#### Instruction
Please copy the items word for word, everything from the start of the items down to the line containing "Looking at the screenshot, I should (92, 147).", with both ends included.

#### Given data
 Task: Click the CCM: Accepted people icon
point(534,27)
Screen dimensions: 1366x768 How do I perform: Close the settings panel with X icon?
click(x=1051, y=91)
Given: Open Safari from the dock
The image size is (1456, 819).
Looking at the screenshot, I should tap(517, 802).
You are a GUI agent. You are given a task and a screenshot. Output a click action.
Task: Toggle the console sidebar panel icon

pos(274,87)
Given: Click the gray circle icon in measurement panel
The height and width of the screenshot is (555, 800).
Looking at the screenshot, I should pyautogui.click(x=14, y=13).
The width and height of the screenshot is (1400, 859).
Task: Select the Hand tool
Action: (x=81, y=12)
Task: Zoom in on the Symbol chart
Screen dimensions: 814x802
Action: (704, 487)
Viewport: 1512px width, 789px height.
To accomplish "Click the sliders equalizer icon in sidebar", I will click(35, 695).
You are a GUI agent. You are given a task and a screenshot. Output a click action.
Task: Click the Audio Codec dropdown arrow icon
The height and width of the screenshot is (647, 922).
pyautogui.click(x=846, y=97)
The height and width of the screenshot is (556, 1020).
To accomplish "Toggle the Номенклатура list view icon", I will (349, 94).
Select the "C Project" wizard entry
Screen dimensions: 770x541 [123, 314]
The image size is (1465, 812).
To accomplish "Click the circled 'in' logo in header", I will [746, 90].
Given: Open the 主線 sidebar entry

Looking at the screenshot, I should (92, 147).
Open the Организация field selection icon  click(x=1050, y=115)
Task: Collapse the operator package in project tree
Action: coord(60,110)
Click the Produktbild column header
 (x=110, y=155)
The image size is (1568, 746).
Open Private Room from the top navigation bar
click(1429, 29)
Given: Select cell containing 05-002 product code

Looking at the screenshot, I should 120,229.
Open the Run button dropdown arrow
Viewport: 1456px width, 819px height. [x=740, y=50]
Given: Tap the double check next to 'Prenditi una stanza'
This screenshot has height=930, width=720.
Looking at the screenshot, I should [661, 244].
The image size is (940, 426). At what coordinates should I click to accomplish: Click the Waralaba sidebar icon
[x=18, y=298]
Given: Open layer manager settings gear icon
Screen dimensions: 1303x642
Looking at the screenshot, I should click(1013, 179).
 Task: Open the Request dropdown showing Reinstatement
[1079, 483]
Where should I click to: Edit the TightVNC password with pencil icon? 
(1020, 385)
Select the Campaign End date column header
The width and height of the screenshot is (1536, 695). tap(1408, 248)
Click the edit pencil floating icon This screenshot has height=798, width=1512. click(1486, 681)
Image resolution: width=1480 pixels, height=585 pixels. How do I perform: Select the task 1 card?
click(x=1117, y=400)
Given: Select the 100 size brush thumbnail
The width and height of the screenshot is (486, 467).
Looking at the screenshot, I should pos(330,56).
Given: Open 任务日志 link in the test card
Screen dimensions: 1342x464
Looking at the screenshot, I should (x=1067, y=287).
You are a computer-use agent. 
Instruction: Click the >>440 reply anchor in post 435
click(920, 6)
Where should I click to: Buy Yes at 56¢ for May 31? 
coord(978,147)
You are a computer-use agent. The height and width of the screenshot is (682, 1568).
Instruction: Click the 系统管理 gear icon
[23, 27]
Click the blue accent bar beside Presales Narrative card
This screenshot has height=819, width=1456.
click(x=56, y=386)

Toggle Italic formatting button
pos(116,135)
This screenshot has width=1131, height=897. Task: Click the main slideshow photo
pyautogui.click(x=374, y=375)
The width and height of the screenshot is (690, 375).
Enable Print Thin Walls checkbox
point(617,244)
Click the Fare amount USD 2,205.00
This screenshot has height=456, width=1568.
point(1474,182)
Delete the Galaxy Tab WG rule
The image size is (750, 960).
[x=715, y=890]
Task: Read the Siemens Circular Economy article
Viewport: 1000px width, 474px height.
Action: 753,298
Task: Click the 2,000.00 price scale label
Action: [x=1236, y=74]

#### Reply to the exercise
 Task: Click the CCM: Accepted people icon
point(534,27)
Screen dimensions: 1366x768 How do I perform: Close the settings panel with X icon?
click(x=1051, y=91)
Given: Open Safari from the dock
The image size is (1456, 819).
Looking at the screenshot, I should tap(517, 802).
You are a GUI agent. You are given a task and a screenshot. Output a click action.
Task: Toggle the console sidebar panel icon

pos(274,87)
Given: Click the gray circle icon in measurement panel
The height and width of the screenshot is (555, 800).
Looking at the screenshot, I should pyautogui.click(x=14, y=13).
The width and height of the screenshot is (1400, 859).
Task: Select the Hand tool
Action: (x=81, y=12)
Task: Zoom in on the Symbol chart
Screen dimensions: 814x802
Action: (704, 487)
Viewport: 1512px width, 789px height.
To accomplish "Click the sliders equalizer icon in sidebar", I will click(35, 695).
You are a GUI agent. You are given a task and a screenshot. Output a click action.
Task: Click the Audio Codec dropdown arrow icon
The height and width of the screenshot is (647, 922).
pyautogui.click(x=846, y=97)
The height and width of the screenshot is (556, 1020).
To accomplish "Toggle the Номенклатура list view icon", I will (349, 94).
Select the "C Project" wizard entry
Screen dimensions: 770x541 [123, 314]
The image size is (1465, 812).
To accomplish "Click the circled 'in' logo in header", I will [746, 90].
Given: Open the 主線 sidebar entry

Looking at the screenshot, I should (92, 147).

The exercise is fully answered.